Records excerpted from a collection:
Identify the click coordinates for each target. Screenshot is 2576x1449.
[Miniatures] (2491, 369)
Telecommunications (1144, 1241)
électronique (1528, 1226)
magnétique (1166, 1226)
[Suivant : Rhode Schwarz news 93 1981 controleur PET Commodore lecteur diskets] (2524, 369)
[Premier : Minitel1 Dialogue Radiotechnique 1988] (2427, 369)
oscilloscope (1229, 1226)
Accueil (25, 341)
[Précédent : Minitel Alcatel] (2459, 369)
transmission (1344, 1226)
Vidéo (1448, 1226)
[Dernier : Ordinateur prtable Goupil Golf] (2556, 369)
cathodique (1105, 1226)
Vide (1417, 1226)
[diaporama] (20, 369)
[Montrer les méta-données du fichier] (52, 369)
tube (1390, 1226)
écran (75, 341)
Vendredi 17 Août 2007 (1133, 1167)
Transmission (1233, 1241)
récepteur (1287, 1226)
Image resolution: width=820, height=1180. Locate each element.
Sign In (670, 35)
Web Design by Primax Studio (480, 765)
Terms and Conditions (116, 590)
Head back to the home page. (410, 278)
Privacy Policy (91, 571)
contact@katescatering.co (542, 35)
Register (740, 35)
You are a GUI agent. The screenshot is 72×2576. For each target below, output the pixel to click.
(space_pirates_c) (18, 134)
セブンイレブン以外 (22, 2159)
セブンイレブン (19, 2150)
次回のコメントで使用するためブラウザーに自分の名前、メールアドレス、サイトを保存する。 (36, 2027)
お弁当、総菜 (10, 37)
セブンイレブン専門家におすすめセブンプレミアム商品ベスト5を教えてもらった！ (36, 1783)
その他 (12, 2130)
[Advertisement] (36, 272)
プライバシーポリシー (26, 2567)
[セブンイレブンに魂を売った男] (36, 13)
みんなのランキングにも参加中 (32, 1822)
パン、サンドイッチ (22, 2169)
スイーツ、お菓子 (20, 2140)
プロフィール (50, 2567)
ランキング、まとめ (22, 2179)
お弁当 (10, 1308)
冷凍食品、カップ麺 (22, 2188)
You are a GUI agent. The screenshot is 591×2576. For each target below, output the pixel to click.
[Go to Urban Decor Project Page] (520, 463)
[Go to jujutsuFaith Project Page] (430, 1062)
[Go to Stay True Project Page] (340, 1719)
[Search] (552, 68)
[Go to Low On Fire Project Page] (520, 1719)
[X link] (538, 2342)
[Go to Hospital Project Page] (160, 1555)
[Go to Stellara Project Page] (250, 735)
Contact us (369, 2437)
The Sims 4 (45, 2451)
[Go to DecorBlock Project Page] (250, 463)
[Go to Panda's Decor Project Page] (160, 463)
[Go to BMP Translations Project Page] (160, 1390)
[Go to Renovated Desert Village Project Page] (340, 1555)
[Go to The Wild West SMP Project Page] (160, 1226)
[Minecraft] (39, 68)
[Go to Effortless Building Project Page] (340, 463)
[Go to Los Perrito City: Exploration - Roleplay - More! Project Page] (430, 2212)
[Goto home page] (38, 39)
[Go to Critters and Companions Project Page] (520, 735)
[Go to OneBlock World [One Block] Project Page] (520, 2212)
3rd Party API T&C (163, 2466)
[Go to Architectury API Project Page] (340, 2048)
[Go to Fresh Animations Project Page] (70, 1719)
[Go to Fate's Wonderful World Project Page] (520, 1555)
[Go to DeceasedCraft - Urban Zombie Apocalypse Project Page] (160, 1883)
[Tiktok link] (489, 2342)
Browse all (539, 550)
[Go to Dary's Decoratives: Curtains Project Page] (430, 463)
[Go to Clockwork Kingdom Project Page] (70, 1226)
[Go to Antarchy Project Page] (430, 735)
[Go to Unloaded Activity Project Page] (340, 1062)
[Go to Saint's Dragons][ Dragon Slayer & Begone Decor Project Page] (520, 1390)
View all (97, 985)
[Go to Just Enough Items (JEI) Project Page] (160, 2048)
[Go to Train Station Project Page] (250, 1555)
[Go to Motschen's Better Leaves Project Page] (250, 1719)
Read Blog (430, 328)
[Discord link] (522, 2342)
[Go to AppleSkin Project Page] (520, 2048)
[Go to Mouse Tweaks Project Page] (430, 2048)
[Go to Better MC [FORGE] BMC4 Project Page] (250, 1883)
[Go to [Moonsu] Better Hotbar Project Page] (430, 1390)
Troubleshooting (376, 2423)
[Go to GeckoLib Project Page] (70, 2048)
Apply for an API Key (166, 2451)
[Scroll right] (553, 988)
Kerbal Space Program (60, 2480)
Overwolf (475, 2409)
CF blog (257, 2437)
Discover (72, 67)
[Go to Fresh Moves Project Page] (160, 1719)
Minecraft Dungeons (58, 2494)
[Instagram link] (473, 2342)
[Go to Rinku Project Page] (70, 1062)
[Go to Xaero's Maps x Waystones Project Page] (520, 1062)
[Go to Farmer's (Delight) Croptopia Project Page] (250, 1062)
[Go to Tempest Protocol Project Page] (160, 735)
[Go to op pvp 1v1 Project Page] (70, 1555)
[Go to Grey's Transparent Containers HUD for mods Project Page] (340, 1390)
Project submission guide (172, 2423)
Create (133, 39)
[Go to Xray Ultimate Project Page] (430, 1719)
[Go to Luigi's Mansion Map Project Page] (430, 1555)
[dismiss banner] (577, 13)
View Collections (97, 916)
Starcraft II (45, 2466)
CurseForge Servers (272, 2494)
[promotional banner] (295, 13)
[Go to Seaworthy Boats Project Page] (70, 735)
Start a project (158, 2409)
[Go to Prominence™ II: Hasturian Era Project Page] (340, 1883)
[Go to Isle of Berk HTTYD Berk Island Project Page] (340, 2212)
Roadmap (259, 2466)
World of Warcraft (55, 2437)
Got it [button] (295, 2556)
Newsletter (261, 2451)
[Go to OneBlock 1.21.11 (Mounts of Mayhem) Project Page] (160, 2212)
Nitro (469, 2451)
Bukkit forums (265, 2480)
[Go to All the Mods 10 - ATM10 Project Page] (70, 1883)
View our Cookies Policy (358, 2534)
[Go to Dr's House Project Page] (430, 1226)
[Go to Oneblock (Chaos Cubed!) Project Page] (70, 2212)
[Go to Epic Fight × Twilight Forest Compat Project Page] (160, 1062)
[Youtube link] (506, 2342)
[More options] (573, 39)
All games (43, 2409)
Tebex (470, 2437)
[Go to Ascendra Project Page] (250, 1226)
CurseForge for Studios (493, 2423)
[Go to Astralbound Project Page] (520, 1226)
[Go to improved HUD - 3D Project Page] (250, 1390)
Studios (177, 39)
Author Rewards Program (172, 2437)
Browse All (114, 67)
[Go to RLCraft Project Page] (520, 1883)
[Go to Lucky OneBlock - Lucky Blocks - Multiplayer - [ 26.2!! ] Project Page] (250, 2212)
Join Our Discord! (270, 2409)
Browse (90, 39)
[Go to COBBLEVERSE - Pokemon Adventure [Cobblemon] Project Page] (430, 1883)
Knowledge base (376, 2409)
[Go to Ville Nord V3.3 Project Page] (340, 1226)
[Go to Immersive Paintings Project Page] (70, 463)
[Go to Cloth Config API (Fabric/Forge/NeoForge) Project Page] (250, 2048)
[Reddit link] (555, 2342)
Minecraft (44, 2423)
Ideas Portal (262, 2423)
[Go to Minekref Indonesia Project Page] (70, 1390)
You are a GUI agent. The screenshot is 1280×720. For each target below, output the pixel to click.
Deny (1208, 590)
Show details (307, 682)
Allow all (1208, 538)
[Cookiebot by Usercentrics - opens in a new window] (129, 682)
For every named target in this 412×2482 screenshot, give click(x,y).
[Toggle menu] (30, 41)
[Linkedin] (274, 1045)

The task: Reproduce, please, every line of the records above without alteration.

Finished exercise:
Identify the click coordinates for each target. Screenshot is 2576x1449.
[Miniatures] (2491, 369)
Telecommunications (1144, 1241)
électronique (1528, 1226)
magnétique (1166, 1226)
[Suivant : Rhode Schwarz news 93 1981 controleur PET Commodore lecteur diskets] (2524, 369)
[Premier : Minitel1 Dialogue Radiotechnique 1988] (2427, 369)
oscilloscope (1229, 1226)
Accueil (25, 341)
[Précédent : Minitel Alcatel] (2459, 369)
transmission (1344, 1226)
Vidéo (1448, 1226)
[Dernier : Ordinateur prtable Goupil Golf] (2556, 369)
cathodique (1105, 1226)
Vide (1417, 1226)
[diaporama] (20, 369)
[Montrer les méta-données du fichier] (52, 369)
tube (1390, 1226)
écran (75, 341)
Vendredi 17 Août 2007 (1133, 1167)
Transmission (1233, 1241)
récepteur (1287, 1226)
Image resolution: width=820, height=1180. Locate each element.
Sign In (670, 35)
Web Design by Primax Studio (480, 765)
Terms and Conditions (116, 590)
Head back to the home page. (410, 278)
Privacy Policy (91, 571)
contact@katescatering.co (542, 35)
Register (740, 35)
You are a GUI agent. The screenshot is 72×2576. For each target below, output the pixel to click.
(space_pirates_c) (18, 134)
セブンイレブン以外 (22, 2159)
セブンイレブン (19, 2150)
次回のコメントで使用するためブラウザーに自分の名前、メールアドレス、サイトを保存する。 (36, 2027)
お弁当、総菜 (10, 37)
セブンイレブン専門家におすすめセブンプレミアム商品ベスト5を教えてもらった！ (36, 1783)
その他 (12, 2130)
[Advertisement] (36, 272)
プライバシーポリシー (26, 2567)
[セブンイレブンに魂を売った男] (36, 13)
みんなのランキングにも参加中 (32, 1822)
パン、サンドイッチ (22, 2169)
スイーツ、お菓子 (20, 2140)
プロフィール (50, 2567)
ランキング、まとめ (22, 2179)
お弁当 (10, 1308)
冷凍食品、カップ麺 (22, 2188)
You are a GUI agent. The screenshot is 591×2576. For each target below, output the pixel to click.
[Go to Urban Decor Project Page] (520, 463)
[Go to jujutsuFaith Project Page] (430, 1062)
[Go to Stay True Project Page] (340, 1719)
[Search] (552, 68)
[Go to Low On Fire Project Page] (520, 1719)
[X link] (538, 2342)
[Go to Hospital Project Page] (160, 1555)
[Go to Stellara Project Page] (250, 735)
Contact us (369, 2437)
The Sims 4 (45, 2451)
[Go to DecorBlock Project Page] (250, 463)
[Go to Panda's Decor Project Page] (160, 463)
[Go to BMP Translations Project Page] (160, 1390)
[Go to Renovated Desert Village Project Page] (340, 1555)
[Go to The Wild West SMP Project Page] (160, 1226)
[Minecraft] (39, 68)
[Go to Effortless Building Project Page] (340, 463)
[Go to Los Perrito City: Exploration - Roleplay - More! Project Page] (430, 2212)
[Goto home page] (38, 39)
[Go to Critters and Companions Project Page] (520, 735)
[Go to OneBlock World [One Block] Project Page] (520, 2212)
3rd Party API T&C (163, 2466)
[Go to Architectury API Project Page] (340, 2048)
[Go to Fresh Animations Project Page] (70, 1719)
[Go to Fate's Wonderful World Project Page] (520, 1555)
[Go to DeceasedCraft - Urban Zombie Apocalypse Project Page] (160, 1883)
[Tiktok link] (489, 2342)
Browse all (539, 550)
[Go to Dary's Decoratives: Curtains Project Page] (430, 463)
[Go to Clockwork Kingdom Project Page] (70, 1226)
[Go to Antarchy Project Page] (430, 735)
[Go to Unloaded Activity Project Page] (340, 1062)
[Go to Saint's Dragons][ Dragon Slayer & Begone Decor Project Page] (520, 1390)
View all (97, 985)
[Go to Just Enough Items (JEI) Project Page] (160, 2048)
[Go to Train Station Project Page] (250, 1555)
[Go to Motschen's Better Leaves Project Page] (250, 1719)
Read Blog (430, 328)
[Discord link] (522, 2342)
[Go to AppleSkin Project Page] (520, 2048)
[Go to Mouse Tweaks Project Page] (430, 2048)
[Go to Better MC [FORGE] BMC4 Project Page] (250, 1883)
[Go to [Moonsu] Better Hotbar Project Page] (430, 1390)
Troubleshooting (376, 2423)
[Go to GeckoLib Project Page] (70, 2048)
Apply for an API Key (166, 2451)
[Scroll right] (553, 988)
Kerbal Space Program (60, 2480)
Overwolf (475, 2409)
CF blog (257, 2437)
Discover (72, 67)
[Go to Fresh Moves Project Page] (160, 1719)
Minecraft Dungeons (58, 2494)
[Instagram link] (473, 2342)
[Go to Rinku Project Page] (70, 1062)
[Go to Xaero's Maps x Waystones Project Page] (520, 1062)
[Go to Farmer's (Delight) Croptopia Project Page] (250, 1062)
[Go to Tempest Protocol Project Page] (160, 735)
[Go to op pvp 1v1 Project Page] (70, 1555)
[Go to Grey's Transparent Containers HUD for mods Project Page] (340, 1390)
Project submission guide (172, 2423)
Create (133, 39)
[Go to Xray Ultimate Project Page] (430, 1719)
[Go to Luigi's Mansion Map Project Page] (430, 1555)
[dismiss banner] (577, 13)
View Collections (97, 916)
Starcraft II (45, 2466)
CurseForge Servers (272, 2494)
[promotional banner] (295, 13)
[Go to Seaworthy Boats Project Page] (70, 735)
Start a project (158, 2409)
[Go to Prominence™ II: Hasturian Era Project Page] (340, 1883)
[Go to Isle of Berk HTTYD Berk Island Project Page] (340, 2212)
Roadmap (259, 2466)
World of Warcraft (55, 2437)
Got it [button] (295, 2556)
Newsletter (261, 2451)
[Go to OneBlock 1.21.11 (Mounts of Mayhem) Project Page] (160, 2212)
Nitro (469, 2451)
Bukkit forums (265, 2480)
[Go to All the Mods 10 - ATM10 Project Page] (70, 1883)
View our Cookies Policy (358, 2534)
[Go to Dr's House Project Page] (430, 1226)
[Go to Oneblock (Chaos Cubed!) Project Page] (70, 2212)
[Go to Epic Fight × Twilight Forest Compat Project Page] (160, 1062)
[Youtube link] (506, 2342)
[More options] (573, 39)
All games (43, 2409)
Tebex (470, 2437)
[Go to Ascendra Project Page] (250, 1226)
CurseForge for Studios (493, 2423)
[Go to Astralbound Project Page] (520, 1226)
[Go to improved HUD - 3D Project Page] (250, 1390)
Studios (177, 39)
Author Rewards Program (172, 2437)
Browse All (114, 67)
[Go to RLCraft Project Page] (520, 1883)
[Go to Lucky OneBlock - Lucky Blocks - Multiplayer - [ 26.2!! ] Project Page] (250, 2212)
Join Our Discord! (270, 2409)
Browse (90, 39)
[Go to COBBLEVERSE - Pokemon Adventure [Cobblemon] Project Page] (430, 1883)
Knowledge base (376, 2409)
[Go to Ville Nord V3.3 Project Page] (340, 1226)
[Go to Immersive Paintings Project Page] (70, 463)
[Go to Cloth Config API (Fabric/Forge/NeoForge) Project Page] (250, 2048)
[Reddit link] (555, 2342)
Minecraft (44, 2423)
Ideas Portal (262, 2423)
[Go to Minekref Indonesia Project Page] (70, 1390)
You are a GUI agent. The screenshot is 1280×720. For each target below, output the pixel to click.
Deny (1208, 590)
Show details (307, 682)
Allow all (1208, 538)
[Cookiebot by Usercentrics - opens in a new window] (129, 682)
For every named target in this 412×2482 screenshot, give click(x,y).
[Toggle menu] (30, 41)
[Linkedin] (274, 1045)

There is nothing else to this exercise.